Spanning-Tree Performance Enhancers


Welcome to our third and final post dedicated to the Spanning-Tree CCIE objectives.  Since many of these features discussed are used to enhance and tune our STP environments, I’m going to bunch them all together and call them STP Performance Enhancing Features.  We’ll have to watch in 15 years to see if these features ever make it into the networking hall of fame.  I can hardly believe the sheer volume of information that we were able to pack into three posts.  I’m sure things won’t slow down much as we get into our Layer 3 topics.  It’s exciting to be able to touch on topics with such incredible depth!

For today, here’s our final exam blueprint topics regarding Spanning-Tree Protocol

2.1.f Implement and troubleshoot spanning-tree
2.1.f [iii] port fast, BPDUguard, BPDUfilter
2.1.f [iv] loopguard, rootguard

2.1.i Describe spanning-tree concepts
2.1.i [i] Compatibility between MST and RSTP
2.1.i [ii] STP dispute, STP bridge assurance


PortFast, BPDUGuard, BPDUFilter

We all know that PortFast is that thing that we should activate on access ports because it makes ports come up faster.  Another key benefit when used with 802.1d STP networks is the fact that it prevents Topology Change Notifications (TCNs) from being send when the edge port changes states.  Further, in RSTP and MST networks, it allows the switch to disregard the normal requirement to put the port into a Sync state when a topology change is detected and the proposal/agreement process is taking place.  One key configuration option is the fact that you can either configure interfaces individually with the interface spanning-tree portfast command, or you can simply configure the global spanning-tree portfast default command.  With this second option, any port that is not in a trunking operational state will automatically operate as a port with the portfast command configured.  In some cases, you might need to configure portfast on a port that is configured as a trunk, but that is NOT connected to a switch.  In these cases, you can configure the interface with the spanning-tree portfast trunk command.

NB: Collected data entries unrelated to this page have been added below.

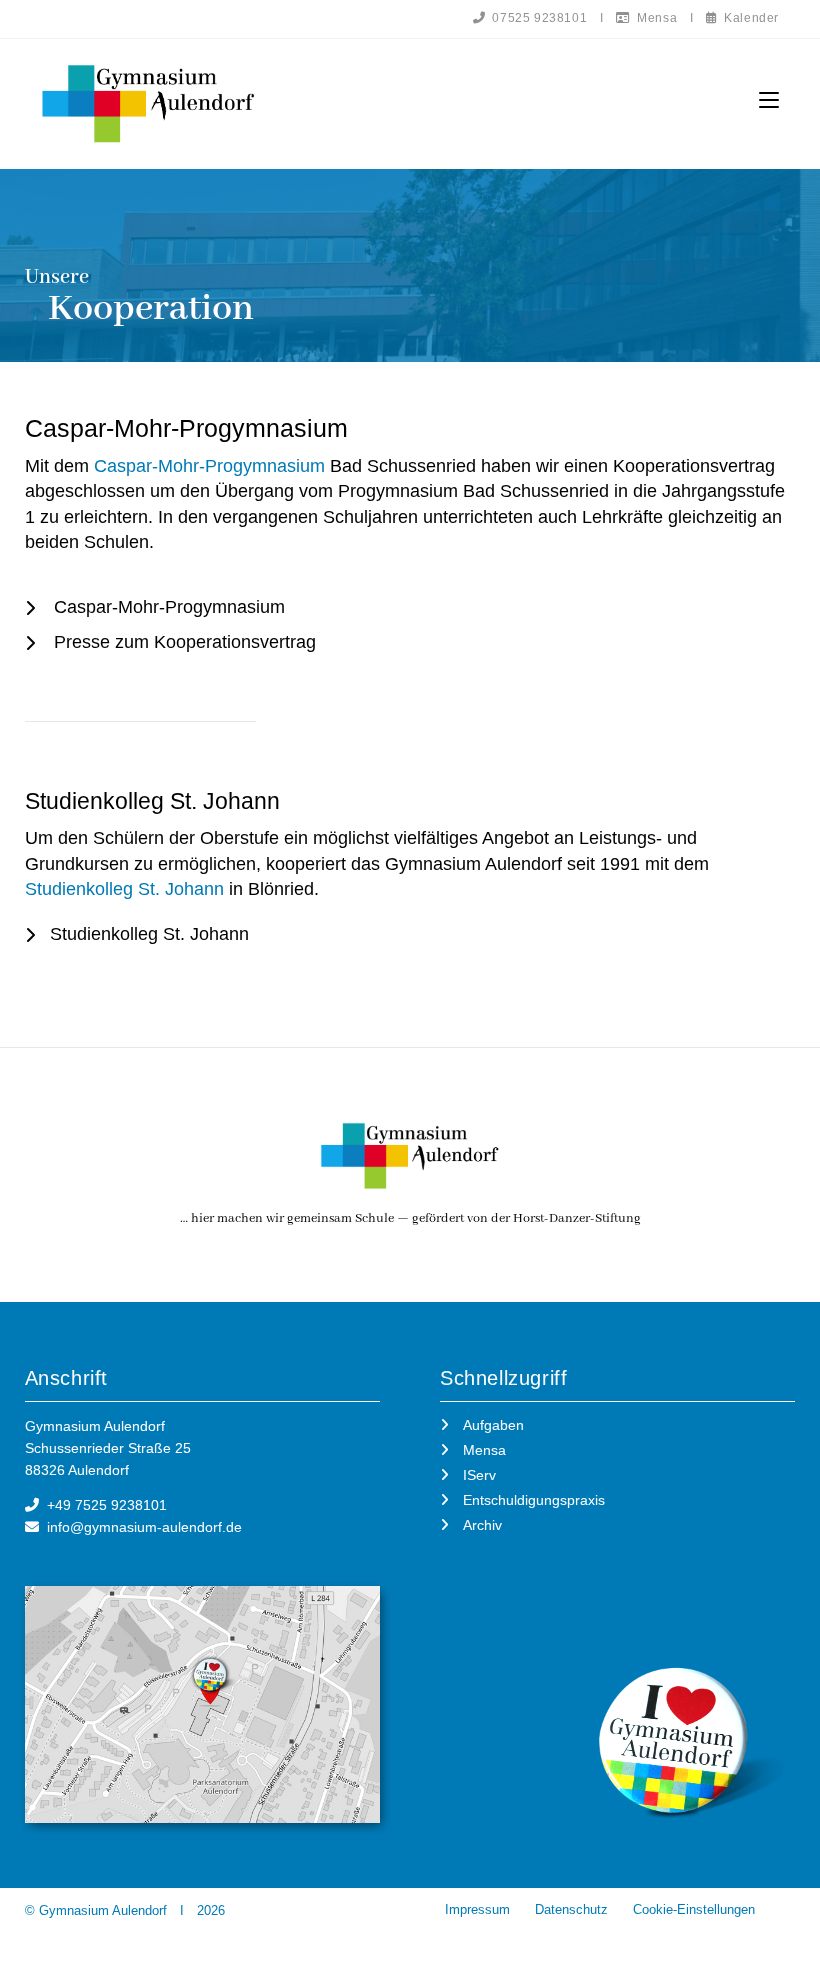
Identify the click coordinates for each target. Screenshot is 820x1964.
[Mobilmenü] (769, 100)
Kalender (748, 18)
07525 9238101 (536, 18)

BPDUGuard is a rather simple concept: If you get a BPDU on this port, disable it.  The idea being that you don’t want users plugging in switches into your network.  On a “social” note – be sure to send out notifications to your users before activating this feature if you plan to do so in production.  I’ve deployed this feature in multiple networks, only have users screaming that the network is broken.  It’s really surprising to discover just how many people do indeed bring in STP-speaking switches and use them at their desks.  As with portfast, BPDUGuard can be enabled by default on every port with the global spanning-tree bpduguard default command.  It is important to note though, that using BPDUGuard globally does protect you quite as well.  The reason for this is that BPDUGuard will only run on ports where PortFast is operationally active.  So, if you have DTP running on a port in dynamic mode, a user could plug in a PC, and BPDUGuard will be operational… but then, if they plug in a switch that negotiates a trunk, then portfast will no longer be operational, and then BPDUGuard will shut off.  The irony is that this is often the exact scenario that BPDUGuard is intended to prevent.  It is less of a worry if the port is not configured in a way in which a user could bring up a trunk link (IE, the port is hard-coded as an access port), but it’s one of the finer details that might be easy to forget, or for another network admin to be completely unaware of, leaving the door open for users to plug in a switch.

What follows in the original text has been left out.